Reading through the 3 Things the Chronically Ill Want Their Loves Ones to Know, one in particular stood out to me, because it’s the one that is most true for me.
“ We can feel as if we’re letting you down even though you’ve repeatedly told us that we’re not.”
– 3 Things the Chronically Ill Want Their Loves Ones to Know
I’m not a fan of being disappointed. Who is? Having your heart set on something only to not be able to have it. Making plans for the weekend only to wake up dead on Saturday morning. Sure there are times when we push through it, because… reasons. But, too often we have to cancel plans, or leave everyone hanging, scheduling everything on a tentative basis.
“Hey, ya wanna do something Saturday?”
“Sure, but I don’t know how I’ll feel, so can I just say maybe?”
Those closest to us may get it. They understand that we don’t know how we will feel from one day to the next. But, even so they may be left disappointed. Even if they get it, often it’s hard for me to accept it myself. I had my heart set on doing something.
I don’t know how much money we’ve lost to tickets purchased that we couldn’t use because I was feeling too bad. And, travel insurance does no good at all because it only applies to non-chronic situations typically. Typically, you won’t get your money back if the problem is something that you were dealing with prior to the ticket purchase. Even if they will accept it you have to get a doctor to sign off on all their paperwork. Good luck with that. As I sit here right now we have two months left to use the credit from the plane tickets we purchased last year for the trip we had to cancel in January. I got lucky on that one.
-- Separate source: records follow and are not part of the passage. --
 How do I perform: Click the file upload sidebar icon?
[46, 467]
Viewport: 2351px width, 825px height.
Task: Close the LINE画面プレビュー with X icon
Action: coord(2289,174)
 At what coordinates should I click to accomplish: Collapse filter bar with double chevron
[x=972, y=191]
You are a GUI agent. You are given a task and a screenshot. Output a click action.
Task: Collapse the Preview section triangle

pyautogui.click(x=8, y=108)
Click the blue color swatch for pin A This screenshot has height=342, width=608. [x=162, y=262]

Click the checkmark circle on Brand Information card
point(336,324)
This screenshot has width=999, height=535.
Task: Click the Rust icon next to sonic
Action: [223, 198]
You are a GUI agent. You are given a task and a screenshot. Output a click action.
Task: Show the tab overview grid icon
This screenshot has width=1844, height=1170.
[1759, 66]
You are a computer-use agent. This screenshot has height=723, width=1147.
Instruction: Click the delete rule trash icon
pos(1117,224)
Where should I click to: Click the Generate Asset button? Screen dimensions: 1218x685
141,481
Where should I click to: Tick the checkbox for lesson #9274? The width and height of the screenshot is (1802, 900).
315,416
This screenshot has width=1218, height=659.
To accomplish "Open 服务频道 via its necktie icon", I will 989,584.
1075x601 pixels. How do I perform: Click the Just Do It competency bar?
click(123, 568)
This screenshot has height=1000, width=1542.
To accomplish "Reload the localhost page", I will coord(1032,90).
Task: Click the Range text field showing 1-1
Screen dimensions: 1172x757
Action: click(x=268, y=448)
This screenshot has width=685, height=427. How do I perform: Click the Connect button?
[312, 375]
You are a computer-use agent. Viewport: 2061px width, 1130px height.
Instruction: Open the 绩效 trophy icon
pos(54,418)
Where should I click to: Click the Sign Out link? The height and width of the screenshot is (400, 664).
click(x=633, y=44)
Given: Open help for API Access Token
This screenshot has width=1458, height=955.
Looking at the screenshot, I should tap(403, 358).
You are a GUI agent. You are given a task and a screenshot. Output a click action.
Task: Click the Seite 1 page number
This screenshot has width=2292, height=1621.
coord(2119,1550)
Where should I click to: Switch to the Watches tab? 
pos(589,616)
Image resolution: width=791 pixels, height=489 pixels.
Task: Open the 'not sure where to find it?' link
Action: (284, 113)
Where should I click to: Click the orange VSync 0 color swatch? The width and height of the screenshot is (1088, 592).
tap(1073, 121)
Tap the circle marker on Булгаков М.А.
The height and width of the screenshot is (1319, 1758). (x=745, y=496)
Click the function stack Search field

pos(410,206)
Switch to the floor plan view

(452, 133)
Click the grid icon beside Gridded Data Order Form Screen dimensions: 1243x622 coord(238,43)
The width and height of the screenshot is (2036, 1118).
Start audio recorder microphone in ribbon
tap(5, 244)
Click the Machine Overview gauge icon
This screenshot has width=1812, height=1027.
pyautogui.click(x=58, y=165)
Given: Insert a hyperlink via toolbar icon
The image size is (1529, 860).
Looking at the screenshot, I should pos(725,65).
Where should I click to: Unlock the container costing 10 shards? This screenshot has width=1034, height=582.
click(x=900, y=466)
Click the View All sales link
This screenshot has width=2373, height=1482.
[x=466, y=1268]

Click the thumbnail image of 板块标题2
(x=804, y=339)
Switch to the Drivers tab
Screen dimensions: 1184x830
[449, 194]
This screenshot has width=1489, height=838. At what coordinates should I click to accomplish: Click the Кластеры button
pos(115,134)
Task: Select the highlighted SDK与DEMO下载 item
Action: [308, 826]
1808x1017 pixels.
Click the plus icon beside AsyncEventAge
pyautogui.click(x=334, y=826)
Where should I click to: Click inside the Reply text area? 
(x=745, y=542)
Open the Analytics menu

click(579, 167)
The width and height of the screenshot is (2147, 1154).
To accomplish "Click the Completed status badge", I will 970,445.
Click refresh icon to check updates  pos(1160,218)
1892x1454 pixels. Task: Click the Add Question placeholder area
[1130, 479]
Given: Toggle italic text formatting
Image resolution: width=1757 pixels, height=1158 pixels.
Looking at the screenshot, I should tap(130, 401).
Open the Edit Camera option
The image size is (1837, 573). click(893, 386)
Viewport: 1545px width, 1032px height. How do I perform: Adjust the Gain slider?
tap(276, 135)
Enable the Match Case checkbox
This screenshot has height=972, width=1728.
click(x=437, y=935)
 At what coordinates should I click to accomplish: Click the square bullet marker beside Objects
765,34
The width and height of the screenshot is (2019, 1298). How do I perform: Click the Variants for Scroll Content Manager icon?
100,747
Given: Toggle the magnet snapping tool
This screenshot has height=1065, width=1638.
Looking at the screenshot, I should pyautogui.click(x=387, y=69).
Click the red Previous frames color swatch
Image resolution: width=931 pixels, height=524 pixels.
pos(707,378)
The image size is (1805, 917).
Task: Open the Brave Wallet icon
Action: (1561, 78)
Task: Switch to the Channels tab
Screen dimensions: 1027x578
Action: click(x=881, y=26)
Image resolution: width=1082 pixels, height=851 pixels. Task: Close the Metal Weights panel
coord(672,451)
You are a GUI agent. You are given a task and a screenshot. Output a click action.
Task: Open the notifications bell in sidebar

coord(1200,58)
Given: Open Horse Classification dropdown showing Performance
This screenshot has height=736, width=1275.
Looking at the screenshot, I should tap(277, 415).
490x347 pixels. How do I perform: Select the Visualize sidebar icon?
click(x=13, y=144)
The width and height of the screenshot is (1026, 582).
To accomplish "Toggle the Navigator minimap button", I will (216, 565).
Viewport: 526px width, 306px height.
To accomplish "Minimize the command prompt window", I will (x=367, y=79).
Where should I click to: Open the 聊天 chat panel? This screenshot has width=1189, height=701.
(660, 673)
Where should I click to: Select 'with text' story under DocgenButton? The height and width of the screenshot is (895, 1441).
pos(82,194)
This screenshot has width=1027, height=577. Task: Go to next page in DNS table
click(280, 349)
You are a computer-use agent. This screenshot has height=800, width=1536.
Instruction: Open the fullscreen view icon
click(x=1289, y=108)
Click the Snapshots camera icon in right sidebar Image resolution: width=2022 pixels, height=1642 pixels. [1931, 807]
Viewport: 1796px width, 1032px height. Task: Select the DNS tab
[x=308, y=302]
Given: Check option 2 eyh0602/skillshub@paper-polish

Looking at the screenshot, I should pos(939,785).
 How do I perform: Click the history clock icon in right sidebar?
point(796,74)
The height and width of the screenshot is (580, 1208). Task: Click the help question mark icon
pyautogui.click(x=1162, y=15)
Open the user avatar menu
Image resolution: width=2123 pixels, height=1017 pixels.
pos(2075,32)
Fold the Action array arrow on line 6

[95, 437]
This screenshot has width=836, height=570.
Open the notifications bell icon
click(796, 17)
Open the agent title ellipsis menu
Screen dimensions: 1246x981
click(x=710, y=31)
Our trip also coincided with the ice storm in Atlanta that would have affected our flights, so we were able to get full credit, instead of losing half our ticket price to “cancellation fees”.
No matter how many times my husband, my friends, or my mom say they understand when I have to cancel. I will still feel like a disappointment. Why? Because I’m disappointing myself. They aren’t the only ones I’m letting down. This is something I’m constantly working on. I know it has a lot to do with perspective, and I need to change the way I’m thinking. When it comes to dealing with disappointment, there are a few things I tell myself:
- Control What I can – I think I should be able to do it all and I often say yes when I should say no to start with. If I look at my schedule and I know it’s packed out already. Or if I’m looking at the weekend and I know I have a test on Monday, I shouldn’t make plans in the first place. That doesn’t mean that when Saturday rolls around if I’m feeling good and I’ve gotten done what I need to do that I can’t go out. I just shouldn’t make plans in advance in those situations, tentative or not.
- Stop Projecting – If I’ve controlled what I can to keep myself from being disappointed then I’ve also done what I can to prevent others from being disappointed. In that case, if they are disappointed it’s not my fault. Often, they aren’t disappointed I am, and I’m projecting my feelings on to them.
- Be Honest – It’s ok to say “I’ll let you know later” , “make plans without me” , or “I just don’t know right now”. Just be honest with where you are at at that moment. Don’t leave your friends or family hanging, waiting on you to make their own plans. Be honest with your needs and understand that they will need to make plans without you occasionally.
- I Am Not Responsible For Their Feelings – As long as I’ve been honest and I’ve done what I could to control what I can, I am not responsible for their negative emotions. Getting caught up in their negative emotions will only make me feel more negative, add stress, and increase my pain and fatigue. It’s futile and counter-intuitive.
All that said, if you are doing what you can to reduce the disappointment of others (and yourself), and you have people in your life that continually express disappointment in how your life is affecting them, it may be time to remove those people from your life. This is just one form of energy vampire that we encounter. Surround yourself with loving people, people who make the effort to understand, people who while they may occasionally be disappointed in how your health affects life, understand that you are doing all you can to control what you can. They get that you are being honest and that they are responsible for their own emotions, not you.